OLD TESTAMENT
THE emotional health of a human being depends partly on an awareness of one’s roots. Persons who have been adopted usually want at some stage to rediscover their natural parents, just to satisfy a deep longing.
In the same way, the spiritual health of an individual, and even more of a group of people, depends partly on knowing their own story. Such knowledge puts the present into context and provides pointers for the future.
The book of Genesis provides people of all races, cultures, and generations with a set of roots. Its first ten chapters address some of the deepest questions anyone can ask. Where did the world come from? Is it planned or just an accident? Why is there so much bad in the world now? What does God think about human wickedness?
Then in chapter 11 the story focuses on the family of one man, Abraham, which is to become the nation through which God promises to reveal himself to the world. The ‘people of God’ prove to be quite ordinary and extremely fallible. The ‘Patriarchs’ are not saints.
Genesis is a preface to the story of God’s people. Christians who rank Genesis and the Old Testament below the New Testament Gospels and letters are ignoring their roots. The ‘Christ event’ springs from the opening chapters of the Bible.
All in a day’s work?
THE chief conflict between science and Christian belief has centred on the interpretation of the ‘days’ of creation. Scholars have suggested that they might be unspecified periods of time using ‘day’ poetically (as in Psalm 90:4 or Isaiah 2:11) or part of a liturgical celebration pictured as a week’s work.
If the author’s purpose was theological rather than descriptive, then the issue of creation’s mechanics must assume a secondary place. The book of Job (chs 38,39) calls for humble agnosticism in the face of processes far beyond human understanding. (This applies as much to Christians anxious to maintain biblical integrity as to scientists anxious to explain the beginning of time).

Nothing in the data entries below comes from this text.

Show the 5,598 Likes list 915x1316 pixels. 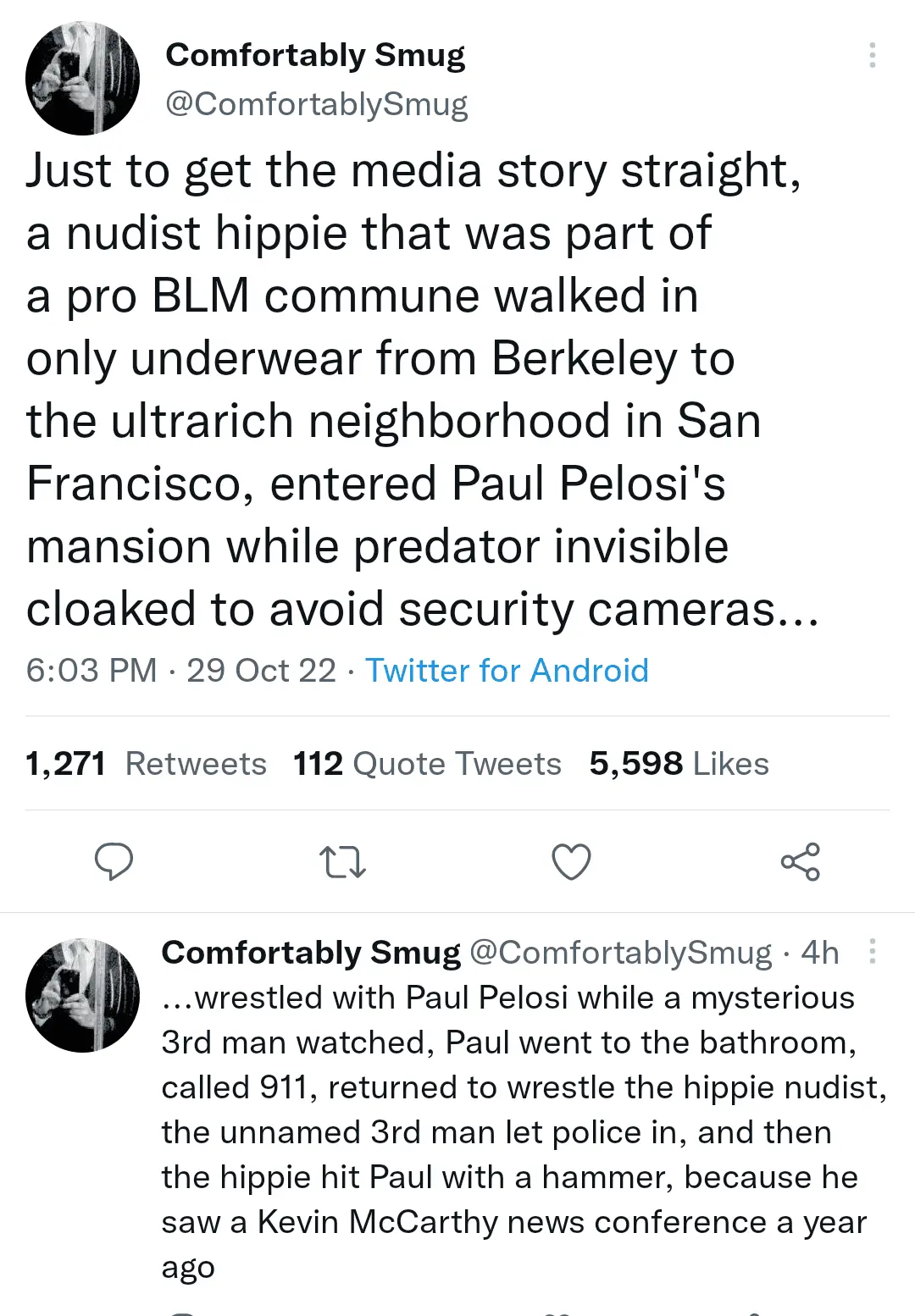click(679, 764)
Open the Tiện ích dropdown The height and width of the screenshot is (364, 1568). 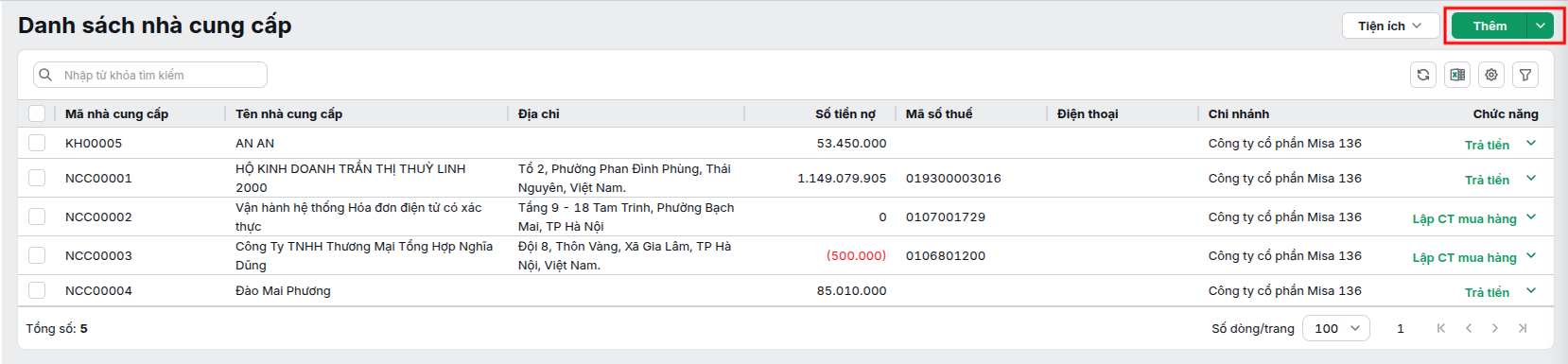tap(1390, 26)
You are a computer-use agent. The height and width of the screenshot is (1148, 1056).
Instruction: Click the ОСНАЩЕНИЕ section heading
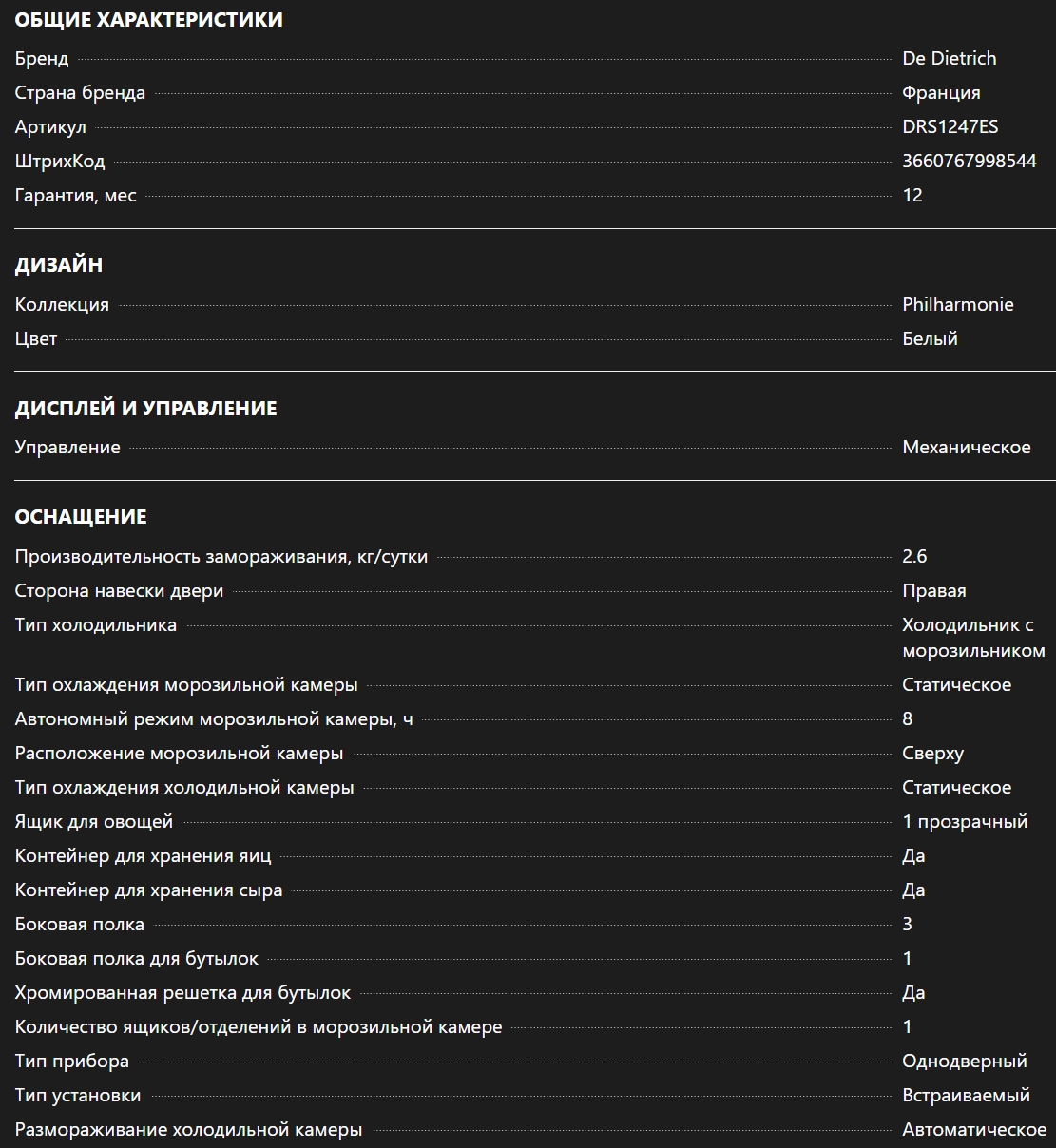coord(81,517)
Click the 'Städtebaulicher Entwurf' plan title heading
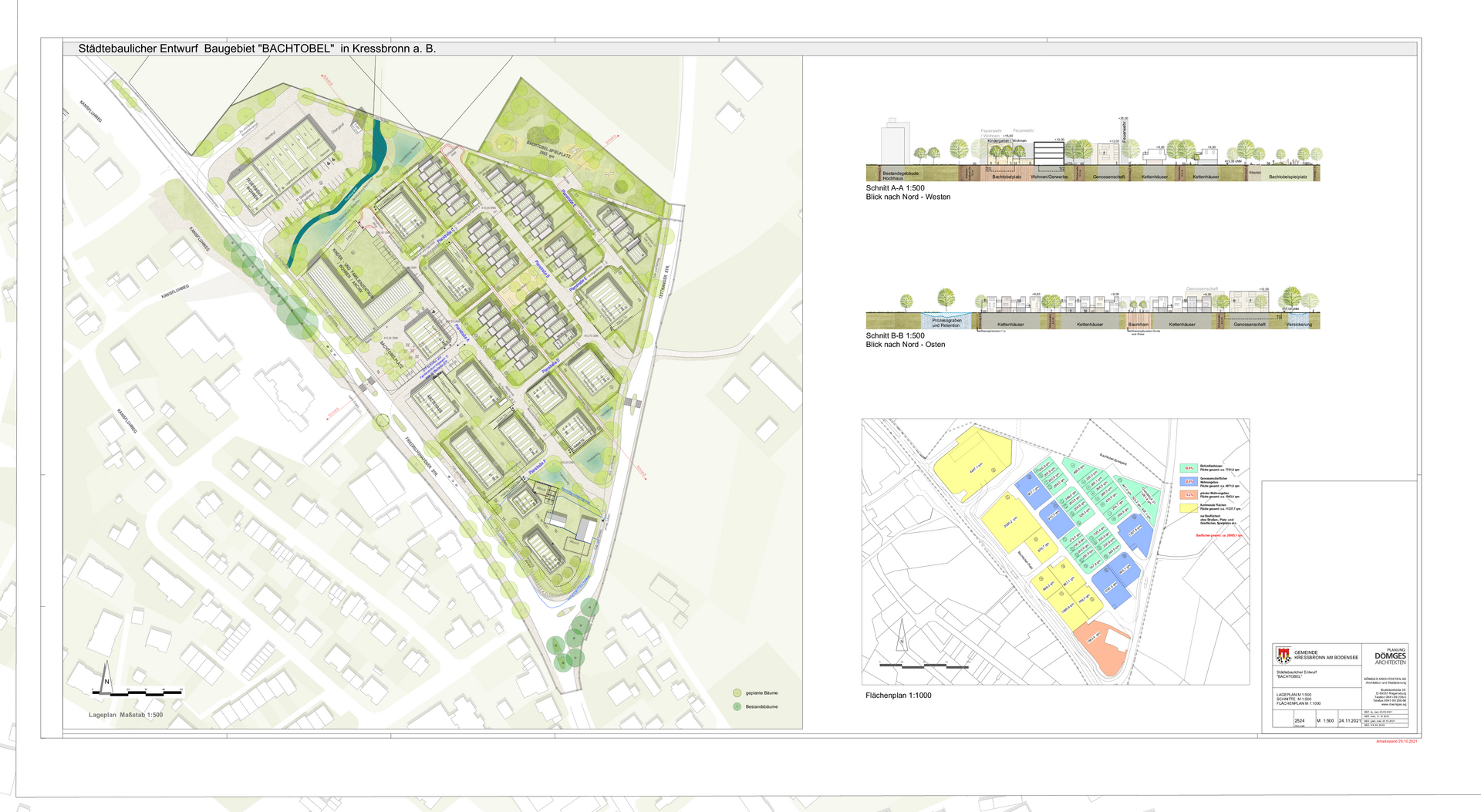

However, Christians also believe that the author chose his words carefully, and therefore ‘day’ must have some significance. For today’s readers, perhaps the compactness of the story is a welcome balance to the mind-numbing statistics of the age and expanse of the universe.
From God’s point of view, what is immense to us was really just a few days’ work for him. The universe is not then such a frighteningly big place after all. There is Someone behind it so powerful that, as Isaiah says, he can hold the oceans in the palm of his hand and count the drops.
With that in mind, Christians do not need to fall out over the precise interpretation of ‘day’. That God spoke everything into existence, when previously nothing was there, is the important truth to grasp.
– A narrative on Genesis 1
THE biblical account of creation is primarily theology. It answers the age-old questions, ‘Why is there a world?’ and ‘Why is it the way it is?’ in timeless terms from which people in every culture can gain insight.
For example, as the twenty-first century dawned people sought some unifying principle in holding together the vastly complex and apparently random systems of nature. Genesis reassured us by showing how God weaved order out of chaos as part of his creative task.
It tells us that God is the one constant of the universe. He is uncreated and the reason for all that exists.
Christians may see in the passage a hint of God as a Trinity who uses the ‘royal we’ at the creation of people (1:26). There is also a reference to the Spirit of God (v 2). God is portrayed as a personal being, not simply as a ‘force’.
We notice him to be a methodical Creator. He leaves nothing to chance but has an eye for detail. What he makes is good; it reflects his character and is pleasing to see. Built into it are the seeds of life reproducing itself at all levels. Creation is not a part of God but separate from him.
The ultimate purpose of his work is to make an environment fit for human beings. They are made in God’s image, that is, they are capable of moral choice and of a willing relationship with him. They are not trapped in a body of instincts and desires but can transcend their physical limitations in a way that no other part of the animal creation can.